TakdirNya Selalu Menang

Janet Pernando
Chapter #8

Perubahan Besar

Setelah melakukan pemeriksaan di rumah sakit, Mereka mampir ke kedai. Mereka melingkar di salah satu meja untuk membahas sesuatu.

“Penjualan minggu ini turun drastis, dan bisa jadi menjadi paling buruk selama kedai ini ada.” Irman memulai.

“Aku yakin karena ini.” Sebuah koran dilemparkan ke atas meja. Intan membuka halaman yang dimaksud, “Ada sebuah ulasan dari seseorang tentang kedai, sebuah ulasan buruk. Kita disebut tidak profesional karena pengusiran malam itu.”

Putri yang ada di situ ikut menyimak ulasan tersebut, “Ditulis oleh Sophia.” Putri teringat, “Ini Sophia yang itu?!”

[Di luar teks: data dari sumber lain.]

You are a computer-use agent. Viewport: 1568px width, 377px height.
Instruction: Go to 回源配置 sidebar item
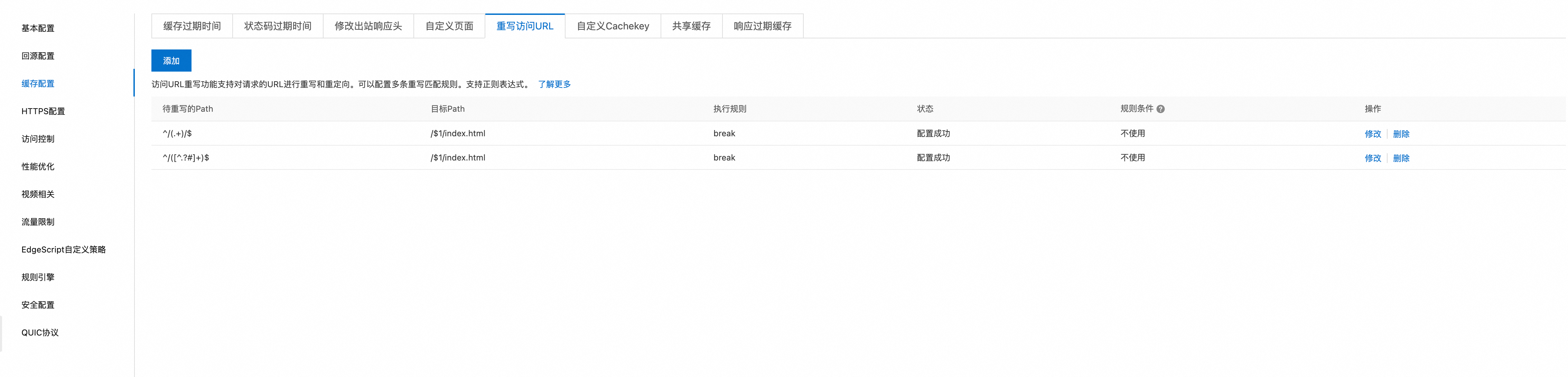tap(38, 56)

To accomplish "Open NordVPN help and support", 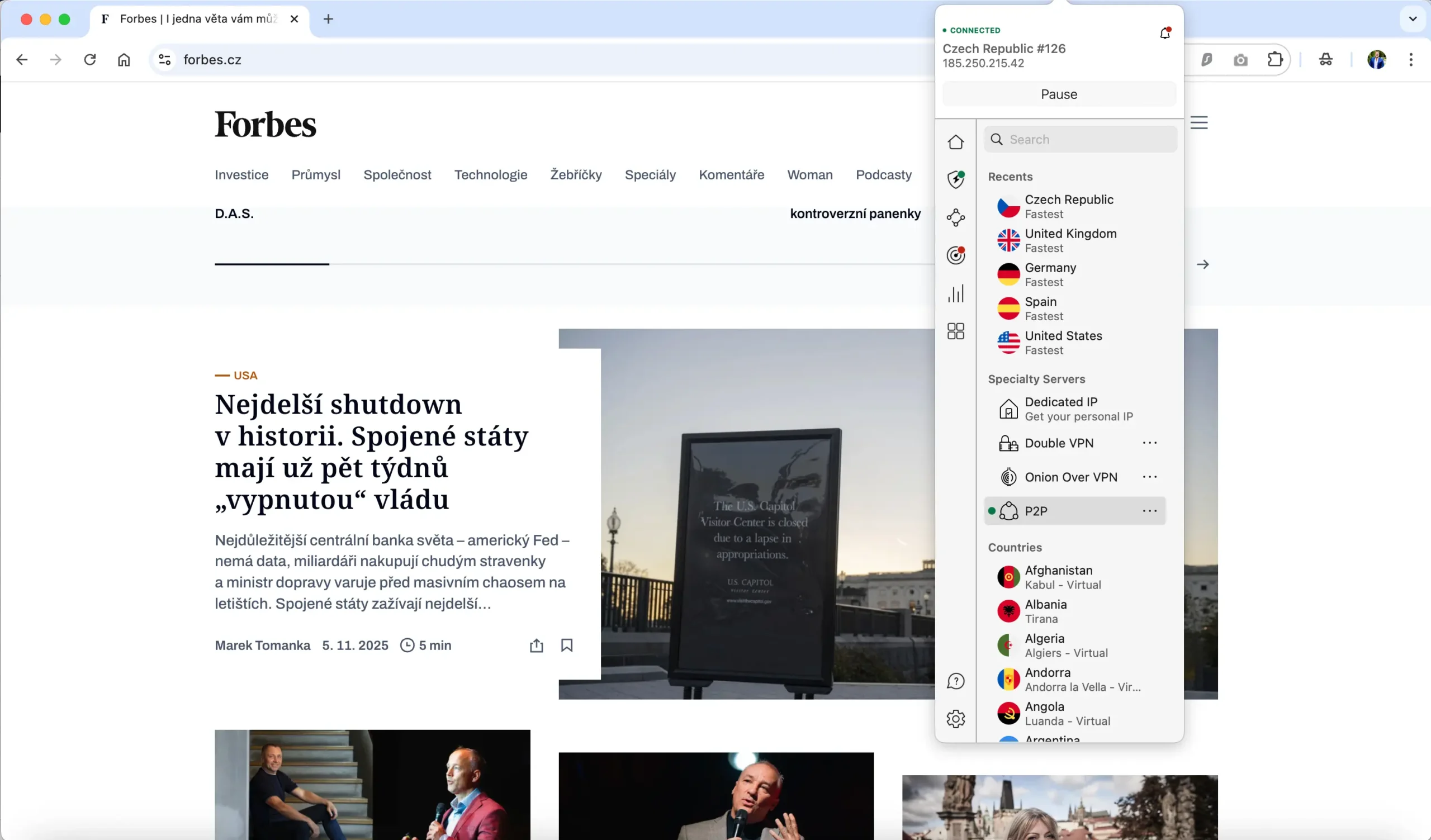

“Kamu kenal, Put?” tanya Intan.

“Kalau enggak salah, Sophia itu seorang food blogger yang terkenal dan punya banyak pengikut. Dan kalau ini benar dia orangnya, kedai ini dalam bahaya.”

“Itu, kan, cuma tulisan di koran.” Ranu berlalu ke dapur, ia sangat merindukan aroma kedai ini, yang selama satu minggu kemarin tergantikan dengan aroma danau, durian, dan bunga.

Putri mengeluarkan handphone dari saku celananya, lalu menunjukan foto seorang wanita, “Ini bukan orangnya?”

“Oh, iya, aku ingat. Orang ini yang pesan macha latte waktu itu,” ucap Irman.

“Astaga.” Putri tertunduk. “Aku pernah baca kalau ada restoran yang bangkrut gara-gara ulasan buruknya.”

“Kamu tau banyak tentang dia, Put?” tanya Intan

“Aku menulis cerpen untuk sebuah koran dan dia salah satu Redakturnya.”

“Jadi kedai ini? Ya Tuhan.” Irman tertunduk lesu.

“Ssst! Kita jangan berpikiran terlalu jauh,” ucap Intan. “Gini, aja. Kita jalanin aja seperti biasa, satu minggu ke depan, sambil cari bukti kalau memang ulasan itu penyebabnya.” Intan menambahkan.

“Aku juga mau bantu cari bukti-buktinya.”

“Terima kasih, ya, Put.” Intan memeluk erat Putri. Sebetulnya ada rasa khawatir di dalam dirinya, tetapi ia tidak mau tenggelam begitu saja, tanpa melakukan apa-apa.

*****

Hari demi hari terlewati, seperti kata Intan, mereka harus menunggu untuk memutuskan langkah yang tepat. Kedai sepi pengunjung, bahkan beberapa hari ke belakang, kedai tutup lebih awal. Mereka sampai memberikan promo-promo, seperti beli ini dapat itu atau gratis ongkos kirim pada layanan pesan-antar. Namun tidak ada perubahan yang berarti. Ditambah lagi, mereka harus mengganti stok bahan makanan dan minuman yang masih ada karena akan mencapai batas waktu pemakaiannya.

Pada rapat minggu ini, mereka menemukan bukti bahwa ulasan itu yang menyebabkan semua ini. Putri mendapati ulasan itu pada halaman blog Sophia, kolom komentarnya penuh dengan seruan untuk memboikot kedai Abah Imam. Intan sudah menanyakan kepada teman-temanya yang sudah tidak pernah ke kedai lagi, jawaban mereka hampir sama dan mengarah pada ulasan tersebut.

“Seharusnya tidak seperti ini,” ucap Ranu.

“Kata orang, ada banyak jalan menuju Roma.” Intan terduduk sambil melihat langit-langit kedai.

“Kayaknya ada batu besar yang menghalangi jalan, Tan, dan kita tidak sanggup untuk memindahkannya.”

“Barangkali kita harus kembali ke persimpangan dan memilih jalan lain,” ucap Irman yang duduk bersadar pada dinding kedai.